Since starting my studies at the Grimwade Centre for Cultural Materials Conservation, I have been inspired by the partnership between Warmun Art Centre in the East Kimberley and the Grimwade Centre. This partnership began with flood relief in 2011. Since then, it has evolved into a relationship built on two-way knowledge transfer between Warmun Art Centre and the Gija community with student conservators at Grimwade. Warmun Art Centre and the Gija community shared their knowledge of culture and country, and the students helped and provided access to conservation and collection management knowledge, processes and practices.
In 2018, I took the on-country subject Ngarranggarni: Gija Art and Country during my studies and through this was introduced to the Gija artists and elders of Warmun.

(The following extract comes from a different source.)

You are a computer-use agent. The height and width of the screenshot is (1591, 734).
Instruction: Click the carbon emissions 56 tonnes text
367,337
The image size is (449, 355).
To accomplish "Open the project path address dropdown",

For one week under the elders’ tutelage, we were taught the significance of Australian Aboriginal art practice, culture and country. A year later I returned to the Warmun community to carry out a project that had been proposed to me by the art centre manager, Stephanie Rajalingham. Building on the partnership between the Warmun Art Centre, Gija community and the University of Melbourne’s Grimwade Centre, fellow student Toni Sampson and I carried out the Deceased Estate Storage Re-organization Project at Warmun Art Centre. I was grateful to be able to contribute to this partnership and I see potential for in-situ conservation projects to create a space for cross-cultural knowledge exchange.

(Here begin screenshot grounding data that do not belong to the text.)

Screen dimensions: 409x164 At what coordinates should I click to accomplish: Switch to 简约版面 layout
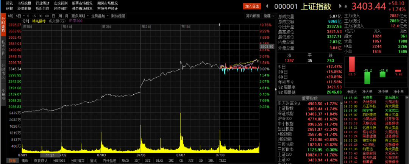253,16
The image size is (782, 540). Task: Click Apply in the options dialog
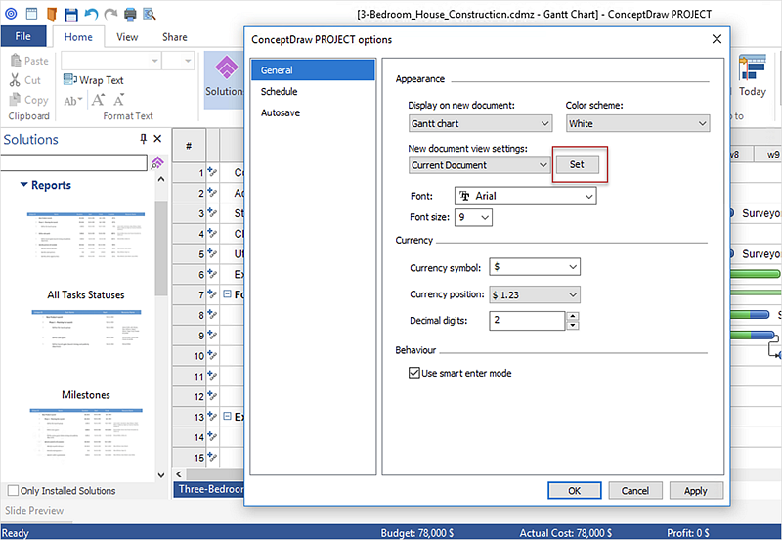coord(695,490)
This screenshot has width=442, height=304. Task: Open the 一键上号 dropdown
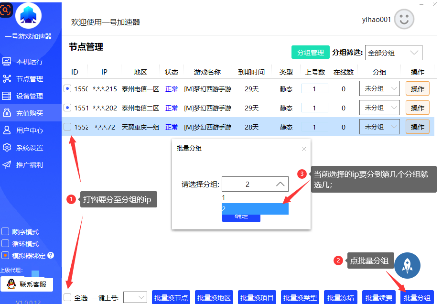pos(135,297)
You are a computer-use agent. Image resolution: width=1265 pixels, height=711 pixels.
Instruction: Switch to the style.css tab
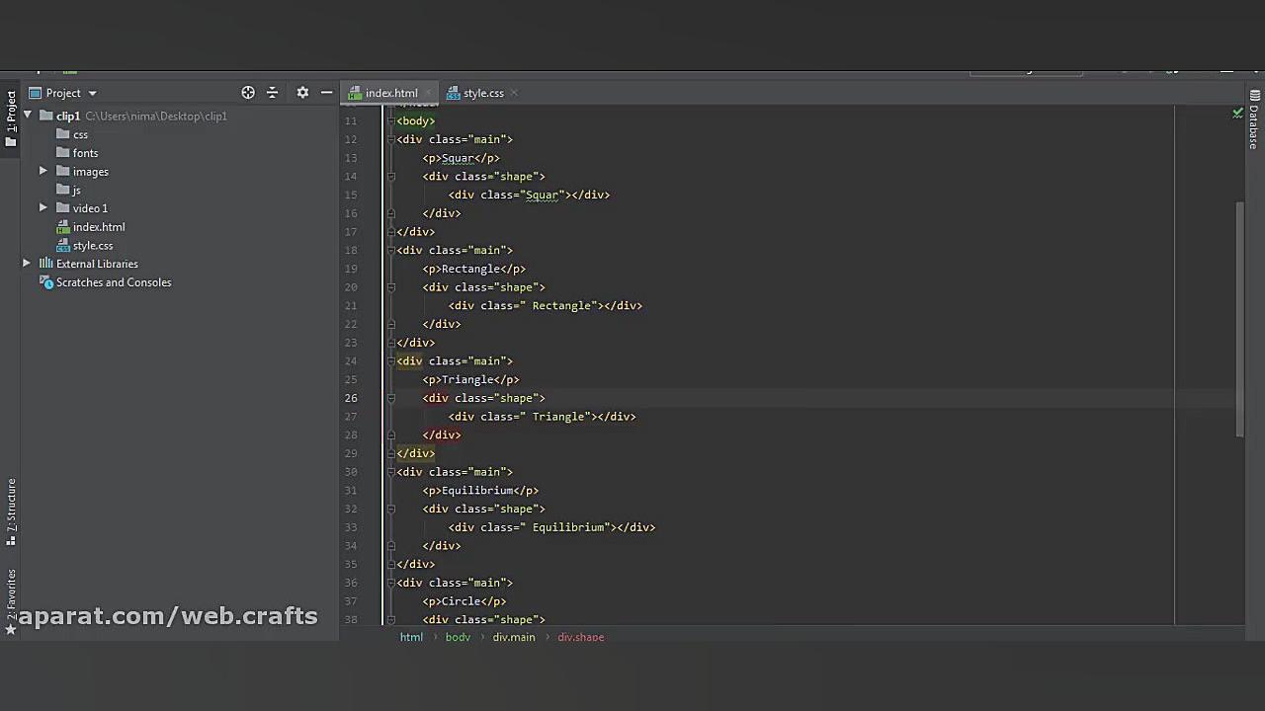click(482, 93)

Aboriginal art centres have developed in Indigenous communities as sites for economic empowerment, creative innovation and cultural practice. Often, they are the only institution in the community in which the workplace and workflow is governed by and concerned with customary law and culture. As a cultural hub for the community, art centres accumulate objects of cultural significance throughout their operation, and develop collections of value to the community and the art centre. This includes deceased estates, which are held in storage under embargo during the community’s agreed-upon period of mourning. Family members cannot discuss the deceased or view their estates until the prescribed smoking rituals and mourning protocols have been enacted, and estates require appropriate preventive conservation to ensure damage does not occur during storage.

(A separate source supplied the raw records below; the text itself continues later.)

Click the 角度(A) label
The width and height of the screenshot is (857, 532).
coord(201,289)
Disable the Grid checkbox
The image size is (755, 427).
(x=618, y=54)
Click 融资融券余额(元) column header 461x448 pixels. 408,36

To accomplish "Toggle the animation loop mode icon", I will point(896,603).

The goal of this project, funded by the University of Melbourne’s Student Engagement Grants, was three tiered. This firstly involved a survey of the storage space available at Warmun Art Centre. Following that, we aimed to undertake a condition survey of the paintings in the deceased estates, and establish a process for relocating these paintings into temporary storage. Carried out over two weeks, the participants consolidated the storage space, removed unrelated items, documented the deceased estates and relocated them to appropriate storage areas. Location codes were created and added to the storeroom floor plan and a spreadsheet containing all documentation and information from the survey was created. Appropriate storage areas were allocated according to three categories:
- painting support, as canvases should be stored vertically and boards horizontally
- size of the painting, to avoid deformation or abrasion from stretchers or frames
- artist, to avoid dissociation of information.
This process was tested and adapted as we reoganised the 271 paintings in the deceased estates. We recorded the process through our report, created visual references for conservation terminology and created a flowchart diagram expounding the steps, types of documentation and decisions that are required when relocating paintings to temporary storage.
The work we completed during our time on site has consolidated the relationship between Warmun Art Centre and the Grimwade Centre. As a result of this project, Warmun Art Centre has been given access to conservation and collection management resources tailored to their storage spaces and collection. Warmun Art Centre is keen to continue its professional development in this area so staff can be empowered to safeguard their own cultural heritage. This project also provided valuable experience for me as a graduate and has made evident to me one of the challenges of cultural materials conservation in Australia: making conservation accessible and useful for remote and regional heritage collections.